Thursday, December 20, 2018

Chemists at the University of Iowa have designed and demonstrated a new approach to spatially configuring chains of atoms in a natural compound that may have medical uses.

The team, led by Gregory Friestad, associate professor in Department of Chemistry, performed the chemical modifications to synthesize 1,5 polyols, part of a class of natural products known as polyketides.

Polyketides are a group of secondary metabolites, or substances formed in or necessary for metabolism, with remarkable diversity in structure and function.  Polyketide natural products are known to possess pharmacologically important attributes, including antimicrobial, antifungal, antiparasitic, antitumor, and agrochemical properties.
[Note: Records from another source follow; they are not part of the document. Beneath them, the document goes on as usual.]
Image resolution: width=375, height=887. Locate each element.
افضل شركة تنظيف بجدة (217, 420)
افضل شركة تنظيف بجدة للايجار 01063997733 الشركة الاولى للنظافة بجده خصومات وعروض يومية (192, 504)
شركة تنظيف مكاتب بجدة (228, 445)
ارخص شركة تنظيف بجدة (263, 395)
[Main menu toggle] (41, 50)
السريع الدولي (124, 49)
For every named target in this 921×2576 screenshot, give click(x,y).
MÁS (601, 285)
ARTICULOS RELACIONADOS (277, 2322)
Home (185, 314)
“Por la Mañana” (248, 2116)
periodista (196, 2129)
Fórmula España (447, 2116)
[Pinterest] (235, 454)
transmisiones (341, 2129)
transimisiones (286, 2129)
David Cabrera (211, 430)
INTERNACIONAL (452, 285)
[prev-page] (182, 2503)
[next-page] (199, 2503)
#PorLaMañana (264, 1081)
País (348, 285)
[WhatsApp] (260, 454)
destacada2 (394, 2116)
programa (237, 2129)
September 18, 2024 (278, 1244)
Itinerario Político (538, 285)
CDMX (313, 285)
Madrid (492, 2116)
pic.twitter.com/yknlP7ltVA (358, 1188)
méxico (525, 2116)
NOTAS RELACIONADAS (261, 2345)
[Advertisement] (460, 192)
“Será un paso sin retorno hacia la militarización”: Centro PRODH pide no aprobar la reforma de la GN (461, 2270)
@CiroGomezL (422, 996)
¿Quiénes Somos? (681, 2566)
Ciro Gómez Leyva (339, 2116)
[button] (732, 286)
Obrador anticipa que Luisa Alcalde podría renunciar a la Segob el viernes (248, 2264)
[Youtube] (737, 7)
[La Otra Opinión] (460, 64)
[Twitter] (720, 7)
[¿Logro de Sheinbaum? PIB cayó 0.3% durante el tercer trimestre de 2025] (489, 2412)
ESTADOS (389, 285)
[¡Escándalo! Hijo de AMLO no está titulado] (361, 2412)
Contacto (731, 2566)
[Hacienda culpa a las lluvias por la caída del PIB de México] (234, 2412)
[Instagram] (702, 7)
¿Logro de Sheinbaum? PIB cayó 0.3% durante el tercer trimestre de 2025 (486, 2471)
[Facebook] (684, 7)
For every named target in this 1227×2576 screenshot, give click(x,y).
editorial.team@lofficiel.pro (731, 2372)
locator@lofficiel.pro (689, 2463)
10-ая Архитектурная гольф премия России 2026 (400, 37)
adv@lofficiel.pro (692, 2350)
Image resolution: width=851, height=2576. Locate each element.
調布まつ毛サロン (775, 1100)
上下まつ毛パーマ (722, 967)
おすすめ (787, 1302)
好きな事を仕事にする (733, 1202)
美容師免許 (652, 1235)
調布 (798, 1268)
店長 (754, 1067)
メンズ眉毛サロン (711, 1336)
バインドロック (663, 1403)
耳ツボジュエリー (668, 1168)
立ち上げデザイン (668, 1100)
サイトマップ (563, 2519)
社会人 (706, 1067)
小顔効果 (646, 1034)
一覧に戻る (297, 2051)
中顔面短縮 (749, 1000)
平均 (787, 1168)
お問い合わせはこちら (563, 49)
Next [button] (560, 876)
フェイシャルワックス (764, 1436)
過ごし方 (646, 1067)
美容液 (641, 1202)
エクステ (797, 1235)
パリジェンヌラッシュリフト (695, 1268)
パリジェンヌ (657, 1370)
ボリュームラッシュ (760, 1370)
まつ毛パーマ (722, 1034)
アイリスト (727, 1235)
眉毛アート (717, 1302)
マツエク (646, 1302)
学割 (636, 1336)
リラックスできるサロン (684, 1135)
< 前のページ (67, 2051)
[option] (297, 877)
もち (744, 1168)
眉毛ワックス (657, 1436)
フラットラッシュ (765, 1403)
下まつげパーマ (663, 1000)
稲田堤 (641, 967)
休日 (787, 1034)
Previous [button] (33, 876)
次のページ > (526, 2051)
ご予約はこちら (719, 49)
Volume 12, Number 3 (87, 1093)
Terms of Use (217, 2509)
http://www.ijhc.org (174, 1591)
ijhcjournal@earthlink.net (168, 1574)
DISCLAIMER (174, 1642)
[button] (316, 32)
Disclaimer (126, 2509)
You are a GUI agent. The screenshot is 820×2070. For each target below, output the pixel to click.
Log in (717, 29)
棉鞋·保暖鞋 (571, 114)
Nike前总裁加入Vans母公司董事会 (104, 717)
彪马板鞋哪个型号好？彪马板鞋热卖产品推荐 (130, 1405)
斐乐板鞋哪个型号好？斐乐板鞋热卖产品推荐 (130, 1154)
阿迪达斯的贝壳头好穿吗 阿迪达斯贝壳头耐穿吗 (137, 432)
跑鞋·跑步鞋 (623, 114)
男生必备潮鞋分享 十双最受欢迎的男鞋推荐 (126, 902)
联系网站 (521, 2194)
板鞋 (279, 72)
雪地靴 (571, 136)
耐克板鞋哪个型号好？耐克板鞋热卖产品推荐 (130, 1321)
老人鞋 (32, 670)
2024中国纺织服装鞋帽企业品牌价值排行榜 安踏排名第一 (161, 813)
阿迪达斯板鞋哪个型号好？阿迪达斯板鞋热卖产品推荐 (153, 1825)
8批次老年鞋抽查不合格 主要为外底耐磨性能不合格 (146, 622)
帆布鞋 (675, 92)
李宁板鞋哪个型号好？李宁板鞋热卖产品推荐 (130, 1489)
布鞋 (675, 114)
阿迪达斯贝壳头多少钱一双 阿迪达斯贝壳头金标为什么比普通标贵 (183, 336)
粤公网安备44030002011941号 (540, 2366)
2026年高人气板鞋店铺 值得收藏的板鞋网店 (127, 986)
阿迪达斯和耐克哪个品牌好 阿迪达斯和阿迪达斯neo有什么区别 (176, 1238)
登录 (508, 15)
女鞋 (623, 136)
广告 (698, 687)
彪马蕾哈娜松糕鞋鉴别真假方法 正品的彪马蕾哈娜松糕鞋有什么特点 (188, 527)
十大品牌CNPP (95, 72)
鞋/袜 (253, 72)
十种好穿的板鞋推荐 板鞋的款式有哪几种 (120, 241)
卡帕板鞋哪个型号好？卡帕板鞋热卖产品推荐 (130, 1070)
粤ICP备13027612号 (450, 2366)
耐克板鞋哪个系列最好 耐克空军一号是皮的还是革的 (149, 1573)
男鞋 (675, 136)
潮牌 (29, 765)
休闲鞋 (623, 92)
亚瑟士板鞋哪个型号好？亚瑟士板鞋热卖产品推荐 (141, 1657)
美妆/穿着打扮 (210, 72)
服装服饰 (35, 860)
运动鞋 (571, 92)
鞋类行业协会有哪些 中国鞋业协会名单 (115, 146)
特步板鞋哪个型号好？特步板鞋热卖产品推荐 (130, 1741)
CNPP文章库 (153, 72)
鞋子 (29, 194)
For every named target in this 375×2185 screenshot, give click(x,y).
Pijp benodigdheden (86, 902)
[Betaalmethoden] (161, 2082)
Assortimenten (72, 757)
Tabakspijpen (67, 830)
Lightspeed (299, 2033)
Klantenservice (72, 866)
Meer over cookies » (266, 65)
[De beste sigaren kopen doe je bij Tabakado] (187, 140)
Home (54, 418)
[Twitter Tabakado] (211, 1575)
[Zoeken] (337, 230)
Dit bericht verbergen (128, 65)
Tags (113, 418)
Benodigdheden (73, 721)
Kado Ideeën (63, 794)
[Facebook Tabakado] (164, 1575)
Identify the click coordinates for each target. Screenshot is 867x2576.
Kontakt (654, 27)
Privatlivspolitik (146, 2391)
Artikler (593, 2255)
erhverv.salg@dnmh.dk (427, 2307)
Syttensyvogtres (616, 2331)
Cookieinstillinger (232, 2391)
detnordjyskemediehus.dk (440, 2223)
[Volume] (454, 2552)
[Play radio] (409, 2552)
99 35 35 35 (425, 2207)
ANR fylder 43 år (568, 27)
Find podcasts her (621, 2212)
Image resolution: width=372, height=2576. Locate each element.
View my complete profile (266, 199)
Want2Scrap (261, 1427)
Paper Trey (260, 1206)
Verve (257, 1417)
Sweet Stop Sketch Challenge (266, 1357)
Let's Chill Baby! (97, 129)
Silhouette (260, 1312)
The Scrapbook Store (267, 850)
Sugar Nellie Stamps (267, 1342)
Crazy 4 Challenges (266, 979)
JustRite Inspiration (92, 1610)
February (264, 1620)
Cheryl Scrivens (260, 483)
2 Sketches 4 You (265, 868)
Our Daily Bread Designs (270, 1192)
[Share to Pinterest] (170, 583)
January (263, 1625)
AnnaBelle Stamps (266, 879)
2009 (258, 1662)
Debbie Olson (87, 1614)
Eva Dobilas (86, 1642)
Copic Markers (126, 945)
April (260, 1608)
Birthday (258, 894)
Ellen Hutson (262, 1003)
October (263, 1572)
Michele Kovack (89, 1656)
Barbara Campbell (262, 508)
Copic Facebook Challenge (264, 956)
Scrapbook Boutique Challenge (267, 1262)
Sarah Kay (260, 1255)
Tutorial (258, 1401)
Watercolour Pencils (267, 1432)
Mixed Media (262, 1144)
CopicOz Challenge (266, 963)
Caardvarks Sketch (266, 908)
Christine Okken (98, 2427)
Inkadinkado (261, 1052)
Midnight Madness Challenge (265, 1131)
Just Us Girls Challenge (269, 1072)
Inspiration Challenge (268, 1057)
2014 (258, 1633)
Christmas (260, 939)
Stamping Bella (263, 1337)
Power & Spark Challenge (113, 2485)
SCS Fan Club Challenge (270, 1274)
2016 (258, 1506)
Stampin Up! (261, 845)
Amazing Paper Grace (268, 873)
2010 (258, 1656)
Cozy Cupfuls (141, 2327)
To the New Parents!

A challenge is modifying them so they can be used for medical and other applications. With 1,5 polyols, the main obstacles have been to determine the compounds’ chirality, the left- and right-handed spatial orientation of oxygen atoms relative to carbon atoms, and to synthesize them with control over the chirality.

In one published study, Friestad’s team introduced a new strategy that establishes the oxygen orientations earlier, placing them within smaller “configuration-encoded” building blocks. The new approach allows chemists to create any desired combination of left- and right-handed orientations.

In an accompanying paper, a group of graduate and undergraduate researchers, led by graduate student Ryan Friedrich, demonstrated the application of this approach in a synthesis of the 1,5-polyol components of tetrafibricin, a compound that interferes with blood clotting and offers potential for development of future anti-thrombotic drugs.

The two companion papers were each selected as Featured Articles by the Journal of Organic Chemistry and appear in the Nov. 16, 2018, issue.